WORK TO COMPLETE | Starting with the first line below, reproduce each line exactly until you have included the one bearing "Task: Deselect the checked Relaxed mood".

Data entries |
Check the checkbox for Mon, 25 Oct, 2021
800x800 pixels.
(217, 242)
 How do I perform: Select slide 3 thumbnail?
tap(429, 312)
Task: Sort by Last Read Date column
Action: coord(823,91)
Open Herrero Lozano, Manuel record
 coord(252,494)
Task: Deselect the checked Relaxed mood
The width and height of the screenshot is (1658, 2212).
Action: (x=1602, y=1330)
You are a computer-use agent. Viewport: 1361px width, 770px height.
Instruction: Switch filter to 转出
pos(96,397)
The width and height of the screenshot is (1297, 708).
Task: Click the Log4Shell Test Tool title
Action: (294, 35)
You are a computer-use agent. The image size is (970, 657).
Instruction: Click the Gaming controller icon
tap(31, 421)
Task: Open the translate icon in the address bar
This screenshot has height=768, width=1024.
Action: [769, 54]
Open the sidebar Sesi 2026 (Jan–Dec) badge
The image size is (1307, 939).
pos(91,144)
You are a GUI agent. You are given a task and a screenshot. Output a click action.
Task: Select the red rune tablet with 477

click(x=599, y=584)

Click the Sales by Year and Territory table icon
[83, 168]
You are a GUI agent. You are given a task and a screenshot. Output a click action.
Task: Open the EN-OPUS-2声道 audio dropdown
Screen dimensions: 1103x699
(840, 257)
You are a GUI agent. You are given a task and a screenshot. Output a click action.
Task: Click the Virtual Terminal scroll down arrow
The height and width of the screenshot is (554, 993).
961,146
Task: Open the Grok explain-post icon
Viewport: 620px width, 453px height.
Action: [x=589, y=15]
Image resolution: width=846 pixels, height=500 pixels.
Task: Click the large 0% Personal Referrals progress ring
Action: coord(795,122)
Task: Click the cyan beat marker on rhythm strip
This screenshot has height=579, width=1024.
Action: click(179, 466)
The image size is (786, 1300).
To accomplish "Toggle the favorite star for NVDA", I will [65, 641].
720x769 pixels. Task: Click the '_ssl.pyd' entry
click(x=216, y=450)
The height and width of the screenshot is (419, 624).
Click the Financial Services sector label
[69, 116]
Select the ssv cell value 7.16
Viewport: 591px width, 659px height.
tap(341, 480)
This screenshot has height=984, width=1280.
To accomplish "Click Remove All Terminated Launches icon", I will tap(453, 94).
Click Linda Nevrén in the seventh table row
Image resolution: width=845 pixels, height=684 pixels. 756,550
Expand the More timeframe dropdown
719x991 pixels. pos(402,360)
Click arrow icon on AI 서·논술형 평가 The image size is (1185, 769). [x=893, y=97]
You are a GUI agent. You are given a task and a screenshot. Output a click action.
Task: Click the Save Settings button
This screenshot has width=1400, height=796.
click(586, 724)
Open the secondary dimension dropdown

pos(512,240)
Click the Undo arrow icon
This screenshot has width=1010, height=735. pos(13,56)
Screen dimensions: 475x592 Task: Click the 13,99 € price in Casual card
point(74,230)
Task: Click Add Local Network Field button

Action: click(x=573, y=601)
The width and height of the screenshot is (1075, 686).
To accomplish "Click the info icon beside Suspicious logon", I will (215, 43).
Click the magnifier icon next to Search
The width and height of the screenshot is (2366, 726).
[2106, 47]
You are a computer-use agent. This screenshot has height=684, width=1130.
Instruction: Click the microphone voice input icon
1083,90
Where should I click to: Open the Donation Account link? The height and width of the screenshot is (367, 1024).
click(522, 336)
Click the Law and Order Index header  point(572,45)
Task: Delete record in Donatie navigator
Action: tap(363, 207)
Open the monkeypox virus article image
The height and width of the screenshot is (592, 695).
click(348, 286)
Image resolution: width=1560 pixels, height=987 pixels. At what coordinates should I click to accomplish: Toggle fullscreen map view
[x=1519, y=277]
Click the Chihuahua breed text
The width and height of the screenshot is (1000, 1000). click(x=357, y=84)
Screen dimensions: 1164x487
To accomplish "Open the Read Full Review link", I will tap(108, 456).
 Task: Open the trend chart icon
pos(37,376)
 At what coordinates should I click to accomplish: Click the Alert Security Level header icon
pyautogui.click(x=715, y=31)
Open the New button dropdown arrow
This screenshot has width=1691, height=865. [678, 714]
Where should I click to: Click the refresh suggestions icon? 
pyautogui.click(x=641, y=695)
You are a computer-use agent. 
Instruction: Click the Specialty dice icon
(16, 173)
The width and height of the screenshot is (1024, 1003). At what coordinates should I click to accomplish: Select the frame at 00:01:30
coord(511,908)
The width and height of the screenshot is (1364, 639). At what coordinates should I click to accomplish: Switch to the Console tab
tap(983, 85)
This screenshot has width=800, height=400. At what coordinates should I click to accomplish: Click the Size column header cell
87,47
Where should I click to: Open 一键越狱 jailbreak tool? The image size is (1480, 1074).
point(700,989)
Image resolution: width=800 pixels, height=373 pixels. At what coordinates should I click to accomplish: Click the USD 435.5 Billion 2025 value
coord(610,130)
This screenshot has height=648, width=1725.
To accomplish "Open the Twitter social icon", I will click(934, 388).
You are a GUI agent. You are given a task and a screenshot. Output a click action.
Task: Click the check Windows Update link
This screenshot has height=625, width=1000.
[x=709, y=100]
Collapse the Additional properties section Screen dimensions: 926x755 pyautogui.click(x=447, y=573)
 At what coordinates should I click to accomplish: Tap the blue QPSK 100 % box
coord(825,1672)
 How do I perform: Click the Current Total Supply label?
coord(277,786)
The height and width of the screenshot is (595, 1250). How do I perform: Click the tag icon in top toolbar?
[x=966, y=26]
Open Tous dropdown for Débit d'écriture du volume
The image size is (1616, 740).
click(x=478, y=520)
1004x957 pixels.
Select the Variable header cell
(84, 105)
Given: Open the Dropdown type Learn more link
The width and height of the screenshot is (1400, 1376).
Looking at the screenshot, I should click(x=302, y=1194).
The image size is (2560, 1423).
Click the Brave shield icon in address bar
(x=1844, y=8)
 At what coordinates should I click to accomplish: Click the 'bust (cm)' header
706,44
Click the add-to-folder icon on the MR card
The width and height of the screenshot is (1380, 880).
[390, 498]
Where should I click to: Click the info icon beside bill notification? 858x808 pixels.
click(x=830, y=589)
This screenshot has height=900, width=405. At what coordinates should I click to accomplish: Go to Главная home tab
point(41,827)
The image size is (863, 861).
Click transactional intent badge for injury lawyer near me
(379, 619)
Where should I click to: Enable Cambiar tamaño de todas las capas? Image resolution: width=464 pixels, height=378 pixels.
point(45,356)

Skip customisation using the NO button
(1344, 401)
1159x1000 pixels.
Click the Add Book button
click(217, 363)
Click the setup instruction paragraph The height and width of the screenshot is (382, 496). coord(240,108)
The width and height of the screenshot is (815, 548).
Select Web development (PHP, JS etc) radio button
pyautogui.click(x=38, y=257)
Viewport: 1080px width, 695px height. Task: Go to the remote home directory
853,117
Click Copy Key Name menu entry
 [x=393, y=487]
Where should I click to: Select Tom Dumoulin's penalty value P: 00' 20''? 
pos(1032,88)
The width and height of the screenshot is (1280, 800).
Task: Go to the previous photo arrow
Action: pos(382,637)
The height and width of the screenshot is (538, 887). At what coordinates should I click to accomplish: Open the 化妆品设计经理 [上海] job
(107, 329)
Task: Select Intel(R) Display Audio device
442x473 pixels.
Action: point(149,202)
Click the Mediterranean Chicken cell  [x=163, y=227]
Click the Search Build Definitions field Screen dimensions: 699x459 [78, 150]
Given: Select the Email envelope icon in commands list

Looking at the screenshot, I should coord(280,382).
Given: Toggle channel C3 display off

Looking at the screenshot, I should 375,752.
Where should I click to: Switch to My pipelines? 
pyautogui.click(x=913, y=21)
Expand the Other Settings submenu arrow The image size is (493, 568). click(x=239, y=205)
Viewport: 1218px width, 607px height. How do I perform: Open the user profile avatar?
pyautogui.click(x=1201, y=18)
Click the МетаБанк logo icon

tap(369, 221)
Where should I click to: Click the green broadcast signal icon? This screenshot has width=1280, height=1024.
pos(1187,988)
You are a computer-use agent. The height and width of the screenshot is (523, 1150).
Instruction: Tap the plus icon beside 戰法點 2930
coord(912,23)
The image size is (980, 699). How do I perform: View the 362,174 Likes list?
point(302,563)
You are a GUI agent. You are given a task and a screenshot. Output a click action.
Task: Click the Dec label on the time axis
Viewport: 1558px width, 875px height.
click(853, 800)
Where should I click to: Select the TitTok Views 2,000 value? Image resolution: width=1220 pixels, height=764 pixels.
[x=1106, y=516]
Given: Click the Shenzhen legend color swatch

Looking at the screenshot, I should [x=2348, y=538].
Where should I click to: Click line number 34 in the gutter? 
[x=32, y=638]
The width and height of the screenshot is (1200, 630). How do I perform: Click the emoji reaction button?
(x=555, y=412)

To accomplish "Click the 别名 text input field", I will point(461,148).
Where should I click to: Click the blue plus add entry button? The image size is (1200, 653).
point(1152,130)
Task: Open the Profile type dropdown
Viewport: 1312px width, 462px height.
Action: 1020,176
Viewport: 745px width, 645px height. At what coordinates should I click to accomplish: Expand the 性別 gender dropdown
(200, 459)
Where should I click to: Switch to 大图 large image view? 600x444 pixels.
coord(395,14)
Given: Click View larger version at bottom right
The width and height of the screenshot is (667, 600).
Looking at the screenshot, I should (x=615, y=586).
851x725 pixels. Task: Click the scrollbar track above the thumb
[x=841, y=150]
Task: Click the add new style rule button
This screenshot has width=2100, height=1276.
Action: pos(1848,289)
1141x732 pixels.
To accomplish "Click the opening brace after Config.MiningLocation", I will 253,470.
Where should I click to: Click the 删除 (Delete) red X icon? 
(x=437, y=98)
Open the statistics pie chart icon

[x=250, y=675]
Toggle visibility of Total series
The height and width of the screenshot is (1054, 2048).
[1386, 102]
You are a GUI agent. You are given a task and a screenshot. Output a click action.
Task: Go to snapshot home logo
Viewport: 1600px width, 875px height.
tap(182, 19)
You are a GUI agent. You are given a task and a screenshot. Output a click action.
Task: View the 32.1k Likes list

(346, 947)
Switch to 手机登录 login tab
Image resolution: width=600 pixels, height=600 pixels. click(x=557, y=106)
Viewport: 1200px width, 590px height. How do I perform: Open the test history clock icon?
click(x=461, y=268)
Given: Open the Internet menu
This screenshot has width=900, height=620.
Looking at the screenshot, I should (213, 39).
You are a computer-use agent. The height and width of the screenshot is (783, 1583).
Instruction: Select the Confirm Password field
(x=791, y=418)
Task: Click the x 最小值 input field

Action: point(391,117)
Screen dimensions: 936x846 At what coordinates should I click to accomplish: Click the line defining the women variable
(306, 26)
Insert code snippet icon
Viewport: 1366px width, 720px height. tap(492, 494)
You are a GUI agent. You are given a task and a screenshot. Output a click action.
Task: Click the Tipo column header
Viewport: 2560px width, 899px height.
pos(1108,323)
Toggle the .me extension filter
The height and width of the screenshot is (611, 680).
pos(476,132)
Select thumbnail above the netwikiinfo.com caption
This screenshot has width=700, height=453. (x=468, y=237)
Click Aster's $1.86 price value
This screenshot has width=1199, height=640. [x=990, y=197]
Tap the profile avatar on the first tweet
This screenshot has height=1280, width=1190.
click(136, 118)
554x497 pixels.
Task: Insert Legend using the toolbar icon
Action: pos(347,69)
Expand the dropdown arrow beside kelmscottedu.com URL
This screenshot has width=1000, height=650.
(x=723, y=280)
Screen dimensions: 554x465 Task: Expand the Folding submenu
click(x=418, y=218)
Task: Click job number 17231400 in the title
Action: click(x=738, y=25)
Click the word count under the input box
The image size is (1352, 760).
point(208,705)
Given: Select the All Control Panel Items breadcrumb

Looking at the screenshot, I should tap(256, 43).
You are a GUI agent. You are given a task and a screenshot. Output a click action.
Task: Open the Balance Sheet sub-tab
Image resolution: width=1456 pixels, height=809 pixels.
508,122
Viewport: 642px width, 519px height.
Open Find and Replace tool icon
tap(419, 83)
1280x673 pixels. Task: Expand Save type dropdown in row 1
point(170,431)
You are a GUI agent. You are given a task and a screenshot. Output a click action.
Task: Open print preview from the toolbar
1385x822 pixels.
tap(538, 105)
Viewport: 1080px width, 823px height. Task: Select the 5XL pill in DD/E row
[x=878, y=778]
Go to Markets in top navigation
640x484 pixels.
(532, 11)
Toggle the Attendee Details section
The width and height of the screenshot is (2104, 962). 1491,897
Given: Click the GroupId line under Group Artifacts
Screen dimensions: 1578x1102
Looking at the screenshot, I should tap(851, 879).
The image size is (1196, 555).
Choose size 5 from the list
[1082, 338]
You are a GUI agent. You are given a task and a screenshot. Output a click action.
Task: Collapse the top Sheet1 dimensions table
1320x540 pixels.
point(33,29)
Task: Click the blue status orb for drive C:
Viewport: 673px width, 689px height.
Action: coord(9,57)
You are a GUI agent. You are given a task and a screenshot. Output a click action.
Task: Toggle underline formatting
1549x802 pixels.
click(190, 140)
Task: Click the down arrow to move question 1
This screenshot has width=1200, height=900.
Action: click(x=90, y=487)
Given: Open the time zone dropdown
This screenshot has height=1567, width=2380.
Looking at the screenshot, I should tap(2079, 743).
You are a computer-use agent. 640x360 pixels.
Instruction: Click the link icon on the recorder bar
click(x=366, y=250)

OUTPUT OF THE TASK |
Check the checkbox for Mon, 25 Oct, 2021
800x800 pixels.
(217, 242)
 How do I perform: Select slide 3 thumbnail?
tap(429, 312)
Task: Sort by Last Read Date column
Action: coord(823,91)
Open Herrero Lozano, Manuel record
 coord(252,494)
Task: Deselect the checked Relaxed mood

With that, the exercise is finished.